Chaos di Lumbung Sendiri
Oleh: Nurlaili sufiana
Pendahuluan
Menyoal kesiapan belajar di Universitas al-Azhar. Lumbung, identik dengan bangunan yang memiliki lantai,
tiang dan atap. Saya menganalogikannya
sebagai tangga keilmuan. Ilmu, ia bagaikan lumbung tadi, jika berpondasi dengan penyangga yang
tidak kuat, maka setinggi apapun
bangunan itu, ia akan roboh dengan sendirinya.
Begitupun tangga keilmuan, eloknya mengikuti step-step baku, dimulai
dengan ulum mubtadi, mutawassith dan
muntahi. Terlebih ketika
menginjakkan kaki di al-Azhar, hal mendasar yg harus disadari
adalah bekal atau kesiapan untuk
mendapatkan mutiara ditengah samudra ilmu
ini.
Al-Azhar ibarat samudra ilmu yang amat kaya dan melimpah.
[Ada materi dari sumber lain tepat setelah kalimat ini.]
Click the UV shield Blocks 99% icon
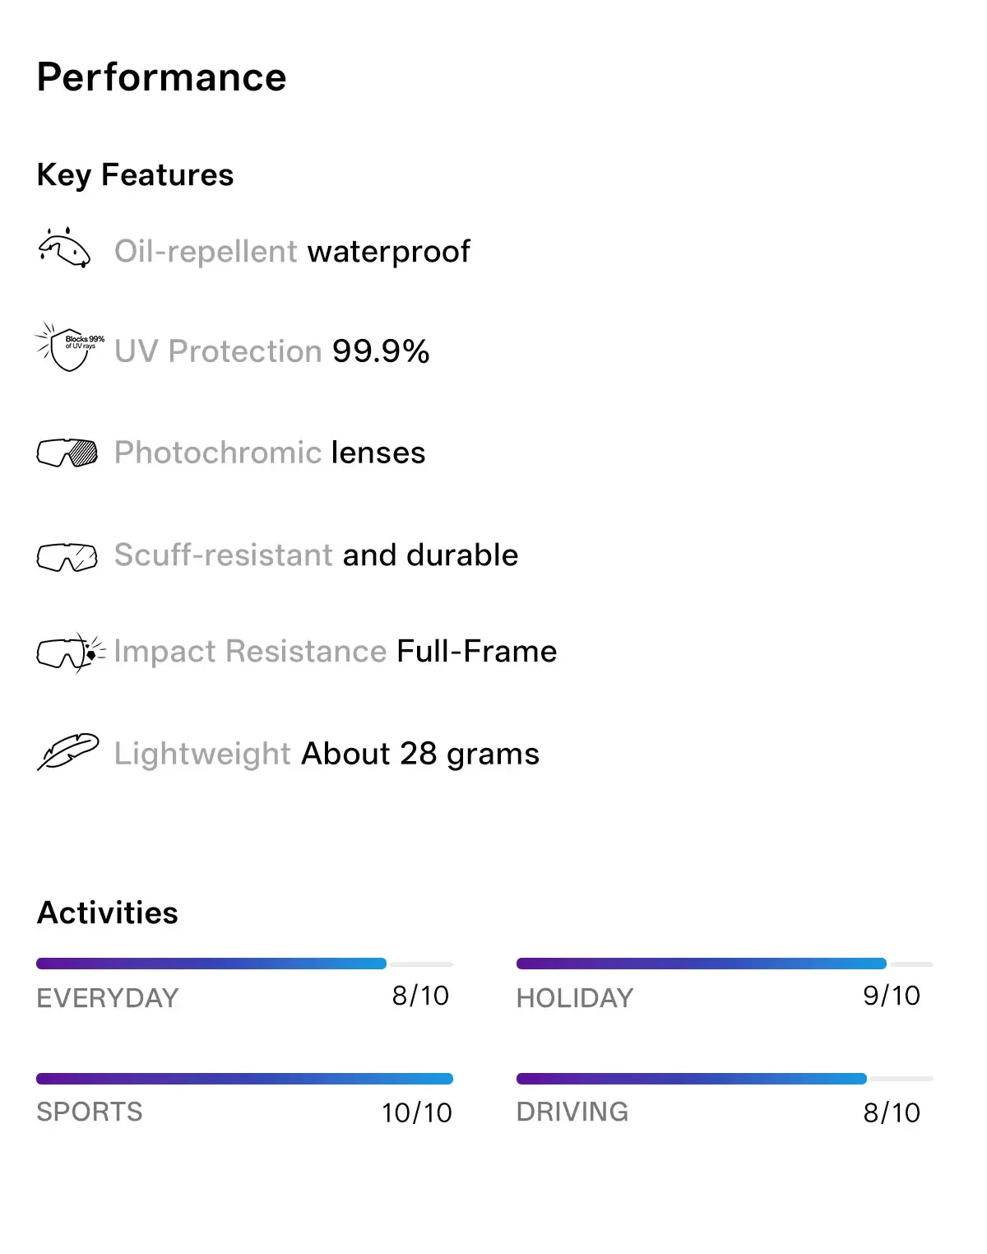This screenshot has width=987, height=1254. (69, 347)
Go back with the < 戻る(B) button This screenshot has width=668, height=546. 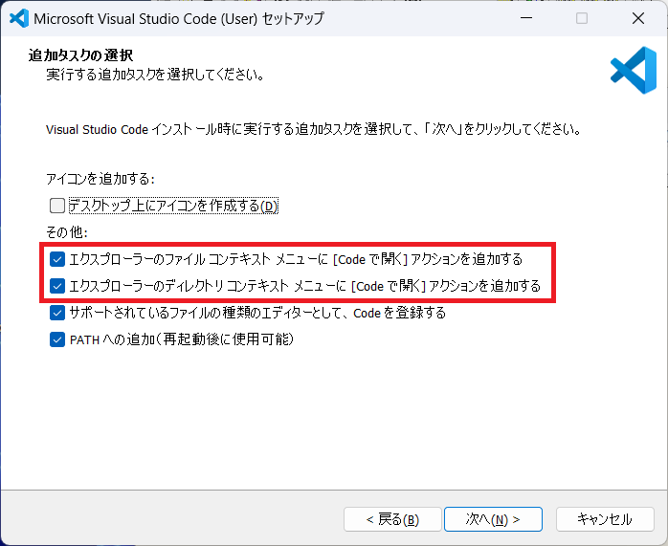coord(391,519)
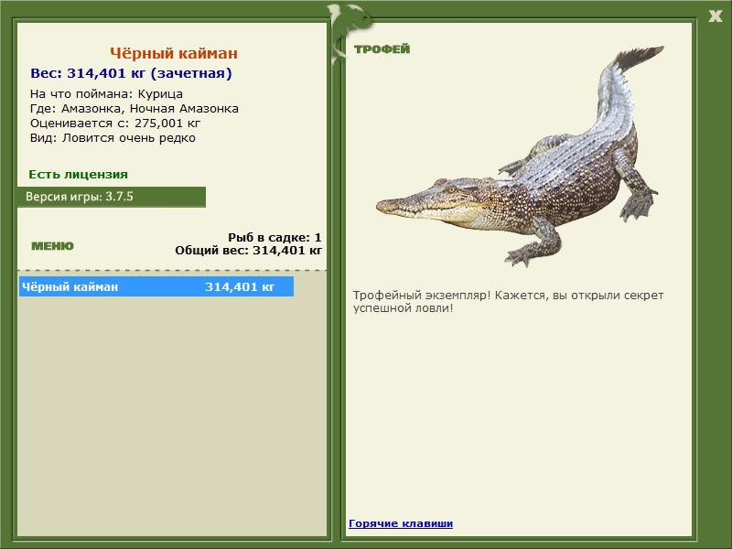The width and height of the screenshot is (732, 549).
Task: Close the trophy window with X
Action: tap(715, 16)
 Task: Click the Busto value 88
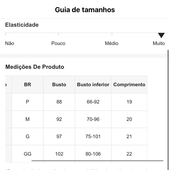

Siapa saja yang sedang mengkaji
ilmu-ilmu didalamnya, ia laksana sedang
berlayar untuk mendapatkan kekayaan alam yang dikandungnya. Tak ayal, semua itu bergantung pada kesiapan si
penyelam, apakah sudah
lengkap dengan alat-alat menyelam? Sudahkah lihai dalam
menyelam? Dan pertanyaan-pertanyaan
primer lainnya.
Semakin rendah kualitas alat yang digunakan, hasil yang dicapai pasti tidak sebagus dengan yang menggunakan alat yang berkualitas tinggi. Analogi ini bisa membantu kita memahami mengapa ada banyak simpulan berbeda yang dihasilkan dari orang-orang yang memilih Al-Azhar sebagai lumbung keilmuannya.
Pembahasan
Sudah hampir 5 tahun saya menjadi anak-didik resmi lembaga pendidikan Islam-Sunni termasyhur dunia:
al-Azhar al-Syarif, tempat yang
super-terkenal dan ber-privilege ini.
Menjadi mahasiswi Al-Azhar beberapa
tahun, membantu saya untuk dapat menggambarkannya.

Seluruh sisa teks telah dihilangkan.